Pauline Verhaak: Dank je wel Walter. Welkom iedereen. Fijn om voor dit mooie onderwerp het woord te kunnen voeren, samen met Nine. De verplichting om privacy en gegevensbescherming mee te nemen bij het ontwerp van beleid of van een nieuw systeem, waarin persoonsgegevens worden verwerkt, is een vereiste van de AVG. Voortschrijdende digitalisering benadrukt nog extra het belang om te kunnen varen op de juiste en rechtmatige gegevens, die je verzamelt hebt of nog van plan bent te verzamelen. Dat is van belang om extra te benoemen, omdat we gaandeweg misschien praten in onze eigen werkomgeving over data of over gegevens, en daarbij uit beeld kan verdwijnen - in ieder geval bij de overheid is dat zo - dat een belangrijk deel van de gegevens die worden verwerkt, persoonsgegevens zijn.
Pauline Verhaak: Met andere woorden: een zorgvuldige omgang daarmee is een belangrijke randvoorwaarde voor succesvolle, voortgaande digitalisering.

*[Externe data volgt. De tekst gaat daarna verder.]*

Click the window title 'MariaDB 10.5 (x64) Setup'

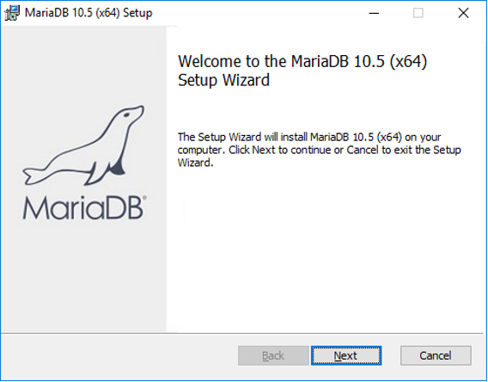coord(88,13)
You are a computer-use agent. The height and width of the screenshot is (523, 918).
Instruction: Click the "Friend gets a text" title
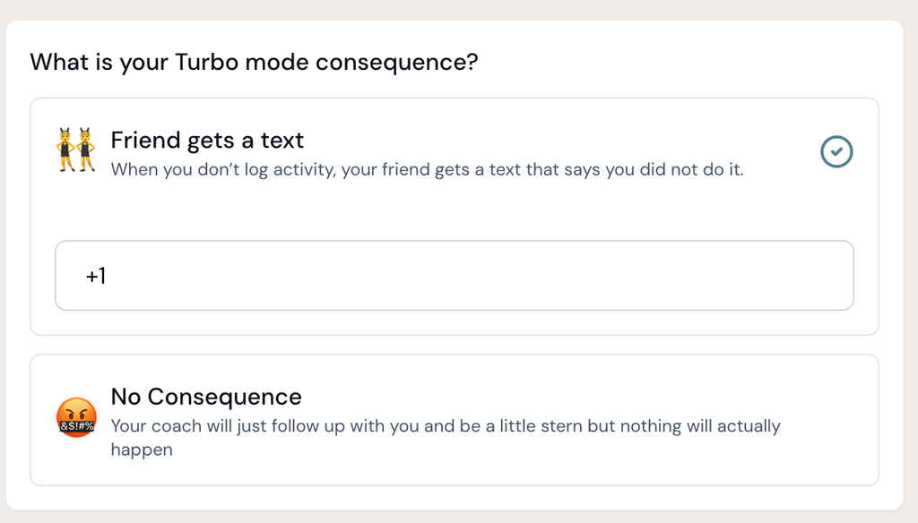click(207, 141)
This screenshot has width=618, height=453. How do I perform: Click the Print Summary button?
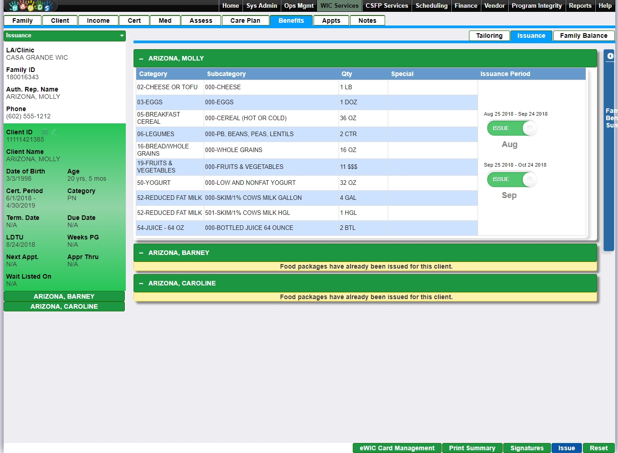coord(472,448)
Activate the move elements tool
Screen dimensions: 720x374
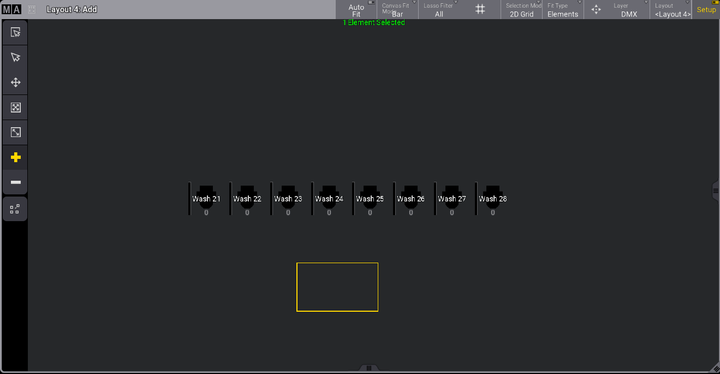click(15, 82)
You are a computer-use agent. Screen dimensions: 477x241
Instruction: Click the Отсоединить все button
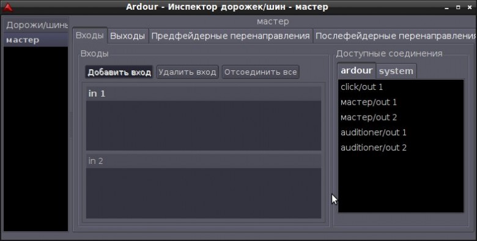(x=261, y=72)
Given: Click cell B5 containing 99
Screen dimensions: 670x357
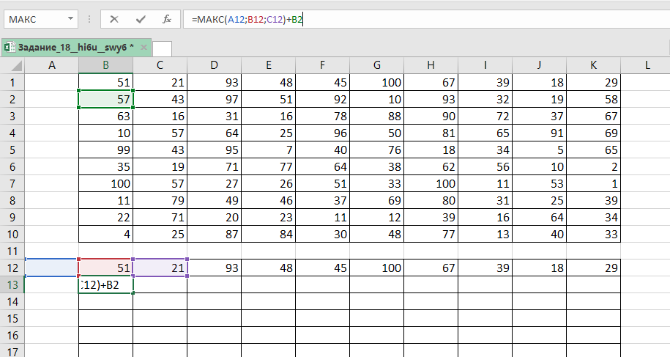Looking at the screenshot, I should click(106, 149).
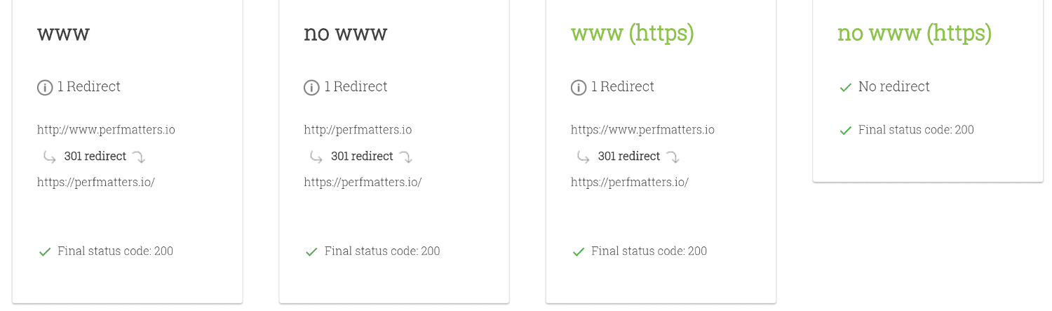This screenshot has width=1052, height=311.
Task: Click the status checkmark in no www (https) card
Action: point(845,131)
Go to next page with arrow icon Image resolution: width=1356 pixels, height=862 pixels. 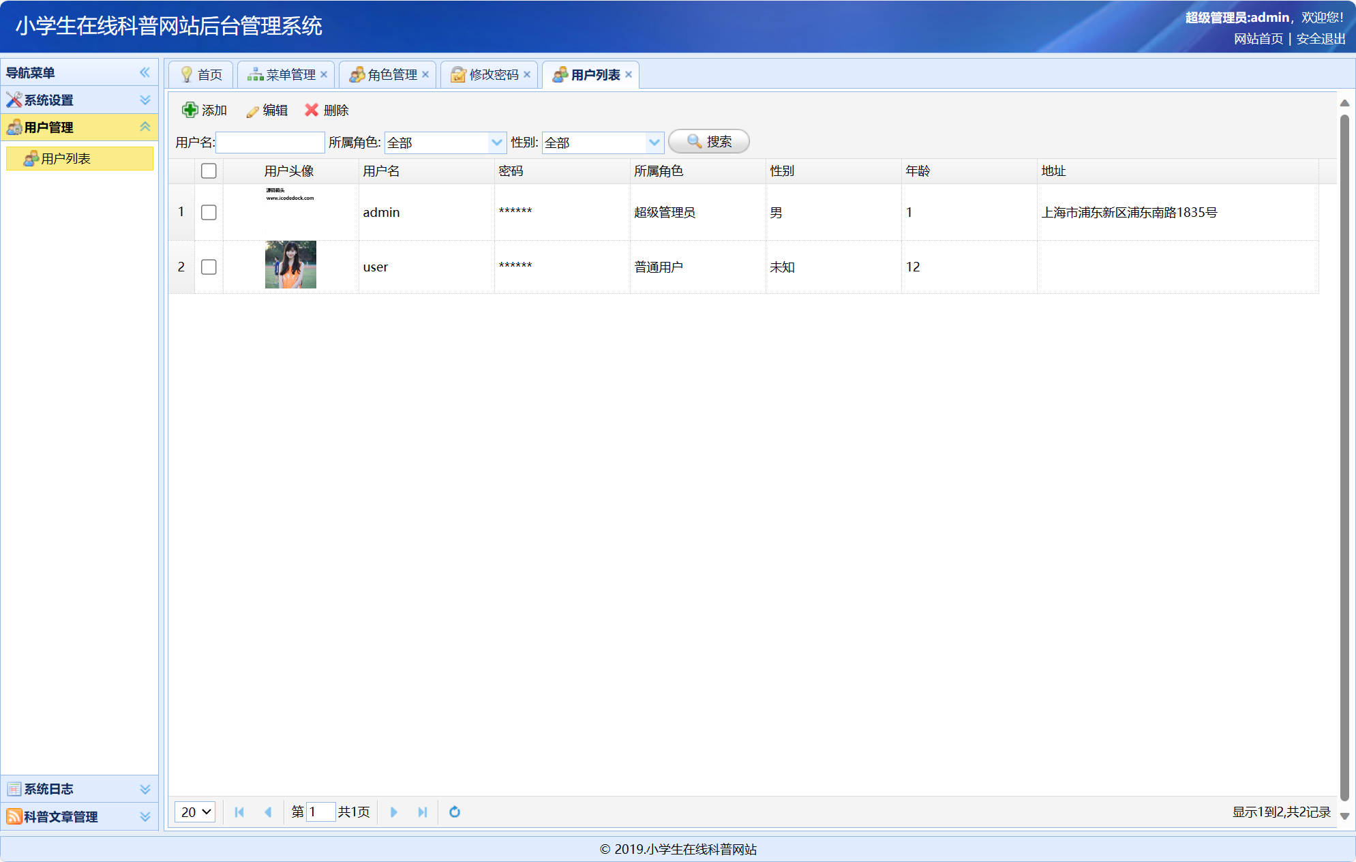coord(394,812)
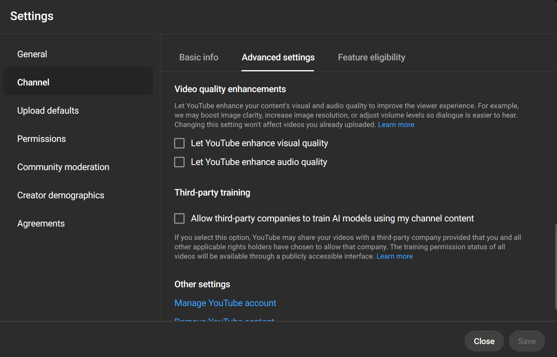Open the Permissions section
The height and width of the screenshot is (357, 557).
point(41,139)
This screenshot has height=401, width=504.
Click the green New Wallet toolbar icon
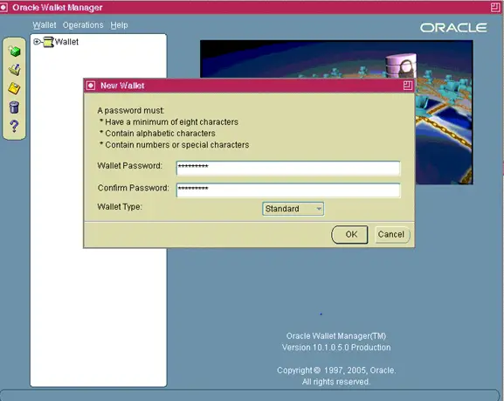click(x=15, y=51)
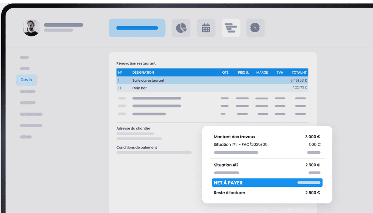The height and width of the screenshot is (213, 373).
Task: Click the MARGE column header
Action: click(x=262, y=73)
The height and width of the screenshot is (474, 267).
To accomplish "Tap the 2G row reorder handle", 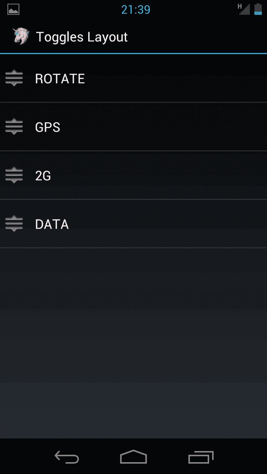I will coord(14,175).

Dan is daar het blauwe boekje, misschien bij velen van jullie bekend, van professor Jaap-Henk Hoepman, waarin ontwerpstrategieën van privacy by design zijn uiteengezet en duidelijk zijn toegelicht. Een veilig en rustig gevoel is het om dat op de plank te hebben en ook af en toe in te kijken. Een terugkerende vraag bij ons was: dit weten we nu, maar hoe brengen we nu de stap naar de praktijk? Hoe gaan we dit nu toepassen? Waar kunnen we dit boekje voor gebruiken? Wat is een eerstvolgende stap? Die vraag werd steeds belangrijker en kwam terug.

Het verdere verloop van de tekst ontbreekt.